--- start of Listed records ---

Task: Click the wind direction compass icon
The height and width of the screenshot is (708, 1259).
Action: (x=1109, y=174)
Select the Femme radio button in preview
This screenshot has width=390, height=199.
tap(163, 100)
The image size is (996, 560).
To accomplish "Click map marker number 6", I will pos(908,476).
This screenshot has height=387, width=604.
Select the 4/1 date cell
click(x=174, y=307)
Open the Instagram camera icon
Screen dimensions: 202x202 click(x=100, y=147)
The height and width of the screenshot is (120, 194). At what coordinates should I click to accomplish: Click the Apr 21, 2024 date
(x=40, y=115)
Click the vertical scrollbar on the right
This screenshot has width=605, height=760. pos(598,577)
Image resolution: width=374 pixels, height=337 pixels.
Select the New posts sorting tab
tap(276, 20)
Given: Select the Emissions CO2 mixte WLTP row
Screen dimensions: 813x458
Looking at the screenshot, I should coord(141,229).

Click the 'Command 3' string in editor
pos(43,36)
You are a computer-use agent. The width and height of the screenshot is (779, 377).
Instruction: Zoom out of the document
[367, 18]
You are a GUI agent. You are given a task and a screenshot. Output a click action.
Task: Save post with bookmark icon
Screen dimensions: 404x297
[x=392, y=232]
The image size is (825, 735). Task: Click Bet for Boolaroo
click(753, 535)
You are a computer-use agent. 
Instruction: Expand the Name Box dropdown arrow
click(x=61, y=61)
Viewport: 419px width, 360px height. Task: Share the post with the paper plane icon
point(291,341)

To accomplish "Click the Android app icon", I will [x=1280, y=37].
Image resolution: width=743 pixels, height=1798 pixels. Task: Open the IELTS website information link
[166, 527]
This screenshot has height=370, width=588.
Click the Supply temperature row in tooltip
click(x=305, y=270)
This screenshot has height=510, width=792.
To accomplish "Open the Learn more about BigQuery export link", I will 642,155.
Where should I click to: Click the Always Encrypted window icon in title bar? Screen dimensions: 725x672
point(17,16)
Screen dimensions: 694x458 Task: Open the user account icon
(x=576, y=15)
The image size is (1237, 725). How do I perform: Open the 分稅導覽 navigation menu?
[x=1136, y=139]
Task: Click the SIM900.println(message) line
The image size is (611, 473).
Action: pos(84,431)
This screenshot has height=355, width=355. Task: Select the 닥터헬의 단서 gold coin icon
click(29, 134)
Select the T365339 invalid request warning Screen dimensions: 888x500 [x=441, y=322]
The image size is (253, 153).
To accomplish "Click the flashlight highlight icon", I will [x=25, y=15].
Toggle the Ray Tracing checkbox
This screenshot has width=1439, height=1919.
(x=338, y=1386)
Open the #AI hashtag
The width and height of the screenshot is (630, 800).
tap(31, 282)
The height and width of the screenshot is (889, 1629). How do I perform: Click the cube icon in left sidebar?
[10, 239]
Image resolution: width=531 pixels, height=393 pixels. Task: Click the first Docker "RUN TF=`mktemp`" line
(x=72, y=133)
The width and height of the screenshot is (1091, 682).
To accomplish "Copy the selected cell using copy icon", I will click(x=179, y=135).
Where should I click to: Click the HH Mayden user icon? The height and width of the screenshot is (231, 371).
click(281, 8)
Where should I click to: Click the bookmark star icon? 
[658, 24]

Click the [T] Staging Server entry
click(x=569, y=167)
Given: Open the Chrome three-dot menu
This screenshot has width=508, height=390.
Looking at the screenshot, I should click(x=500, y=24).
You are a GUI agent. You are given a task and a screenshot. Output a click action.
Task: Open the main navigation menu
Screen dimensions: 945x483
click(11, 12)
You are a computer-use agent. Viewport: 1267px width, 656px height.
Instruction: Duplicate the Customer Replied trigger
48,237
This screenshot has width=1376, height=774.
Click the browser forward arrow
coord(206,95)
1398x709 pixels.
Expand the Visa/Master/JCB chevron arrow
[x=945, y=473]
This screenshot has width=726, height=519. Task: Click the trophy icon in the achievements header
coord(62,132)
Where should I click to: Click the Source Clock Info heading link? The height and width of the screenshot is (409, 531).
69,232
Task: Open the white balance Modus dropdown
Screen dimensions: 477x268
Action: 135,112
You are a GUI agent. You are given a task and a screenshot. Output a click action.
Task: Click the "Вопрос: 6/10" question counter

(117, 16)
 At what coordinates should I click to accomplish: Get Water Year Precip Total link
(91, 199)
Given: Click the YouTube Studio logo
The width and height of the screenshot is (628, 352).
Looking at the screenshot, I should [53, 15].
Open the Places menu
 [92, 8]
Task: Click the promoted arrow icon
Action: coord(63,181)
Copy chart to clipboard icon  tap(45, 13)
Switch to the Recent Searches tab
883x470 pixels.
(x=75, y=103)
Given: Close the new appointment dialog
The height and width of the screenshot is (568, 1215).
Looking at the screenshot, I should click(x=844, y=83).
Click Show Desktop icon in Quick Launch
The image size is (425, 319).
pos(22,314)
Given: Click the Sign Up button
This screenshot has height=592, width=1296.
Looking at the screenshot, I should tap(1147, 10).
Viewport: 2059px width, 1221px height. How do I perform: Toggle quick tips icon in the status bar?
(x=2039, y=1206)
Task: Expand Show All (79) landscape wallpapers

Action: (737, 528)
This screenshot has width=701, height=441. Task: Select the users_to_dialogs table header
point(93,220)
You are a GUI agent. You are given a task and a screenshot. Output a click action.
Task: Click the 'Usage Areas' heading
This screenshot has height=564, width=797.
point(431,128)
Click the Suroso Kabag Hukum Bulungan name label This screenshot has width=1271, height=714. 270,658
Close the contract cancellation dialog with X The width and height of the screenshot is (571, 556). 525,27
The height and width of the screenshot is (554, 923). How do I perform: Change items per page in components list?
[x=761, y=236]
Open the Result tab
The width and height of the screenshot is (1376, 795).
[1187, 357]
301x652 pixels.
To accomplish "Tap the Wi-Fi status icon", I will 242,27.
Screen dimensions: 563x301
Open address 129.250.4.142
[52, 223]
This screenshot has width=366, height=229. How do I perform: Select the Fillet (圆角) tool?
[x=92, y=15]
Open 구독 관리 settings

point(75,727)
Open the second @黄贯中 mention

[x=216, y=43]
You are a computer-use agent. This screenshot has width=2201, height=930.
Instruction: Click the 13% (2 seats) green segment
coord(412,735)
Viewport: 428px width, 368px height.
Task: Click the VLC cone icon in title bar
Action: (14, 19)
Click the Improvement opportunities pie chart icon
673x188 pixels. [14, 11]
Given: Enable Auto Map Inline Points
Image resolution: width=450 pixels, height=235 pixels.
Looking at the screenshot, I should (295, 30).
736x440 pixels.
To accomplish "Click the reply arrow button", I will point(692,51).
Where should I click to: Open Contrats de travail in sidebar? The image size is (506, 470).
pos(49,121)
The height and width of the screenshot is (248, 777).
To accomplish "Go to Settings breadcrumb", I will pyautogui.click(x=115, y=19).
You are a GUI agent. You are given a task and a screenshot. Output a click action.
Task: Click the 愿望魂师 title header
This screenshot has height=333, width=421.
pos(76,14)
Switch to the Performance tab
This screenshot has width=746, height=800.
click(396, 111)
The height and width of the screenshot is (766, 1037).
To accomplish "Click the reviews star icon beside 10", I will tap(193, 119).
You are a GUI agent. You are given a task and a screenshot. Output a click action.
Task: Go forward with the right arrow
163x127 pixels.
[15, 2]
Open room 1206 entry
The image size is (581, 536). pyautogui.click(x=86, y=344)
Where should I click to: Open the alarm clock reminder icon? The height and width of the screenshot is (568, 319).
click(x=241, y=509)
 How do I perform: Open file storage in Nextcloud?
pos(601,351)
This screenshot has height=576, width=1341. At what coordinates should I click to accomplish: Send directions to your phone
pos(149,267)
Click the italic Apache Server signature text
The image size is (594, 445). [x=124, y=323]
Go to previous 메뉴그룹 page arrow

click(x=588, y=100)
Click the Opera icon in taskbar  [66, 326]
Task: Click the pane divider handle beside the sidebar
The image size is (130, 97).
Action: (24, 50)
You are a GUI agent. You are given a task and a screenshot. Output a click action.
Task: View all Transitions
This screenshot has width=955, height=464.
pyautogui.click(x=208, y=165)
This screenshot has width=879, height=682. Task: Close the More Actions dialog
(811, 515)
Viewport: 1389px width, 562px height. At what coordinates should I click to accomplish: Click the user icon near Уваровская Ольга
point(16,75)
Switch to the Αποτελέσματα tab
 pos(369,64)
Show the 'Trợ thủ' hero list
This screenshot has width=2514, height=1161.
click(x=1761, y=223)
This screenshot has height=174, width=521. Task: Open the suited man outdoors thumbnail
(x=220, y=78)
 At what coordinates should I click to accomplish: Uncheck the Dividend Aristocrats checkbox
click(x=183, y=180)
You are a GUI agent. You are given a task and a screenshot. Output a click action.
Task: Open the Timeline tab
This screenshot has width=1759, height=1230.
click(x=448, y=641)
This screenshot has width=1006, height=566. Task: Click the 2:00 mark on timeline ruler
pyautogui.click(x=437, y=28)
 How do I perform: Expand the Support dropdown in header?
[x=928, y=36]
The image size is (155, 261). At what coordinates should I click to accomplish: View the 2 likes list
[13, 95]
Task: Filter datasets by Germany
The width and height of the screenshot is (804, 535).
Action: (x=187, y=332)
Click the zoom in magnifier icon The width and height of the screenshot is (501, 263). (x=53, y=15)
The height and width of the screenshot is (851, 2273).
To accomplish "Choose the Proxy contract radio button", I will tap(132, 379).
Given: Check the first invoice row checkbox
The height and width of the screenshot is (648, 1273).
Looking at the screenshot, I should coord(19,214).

--- end of Listed records ---

- _Exercise objective_: Repeat the lines of the records above verbatim, from the line containing "Given: Enable Auto Map Inline Points" up to and including the line containing "will tap(193, 119).".

- _Written solution_:
Given: Enable Auto Map Inline Points
Image resolution: width=450 pixels, height=235 pixels.
Looking at the screenshot, I should (295, 30).
736x440 pixels.
To accomplish "Click the reply arrow button", I will point(692,51).
Where should I click to: Open Contrats de travail in sidebar? The image size is (506, 470).
pos(49,121)
The height and width of the screenshot is (248, 777).
To accomplish "Go to Settings breadcrumb", I will pyautogui.click(x=115, y=19).
You are a GUI agent. You are given a task and a screenshot. Output a click action.
Task: Click the 愿望魂师 title header
This screenshot has height=333, width=421.
pos(76,14)
Switch to the Performance tab
This screenshot has width=746, height=800.
click(396, 111)
The height and width of the screenshot is (766, 1037).
To accomplish "Click the reviews star icon beside 10", I will tap(193, 119).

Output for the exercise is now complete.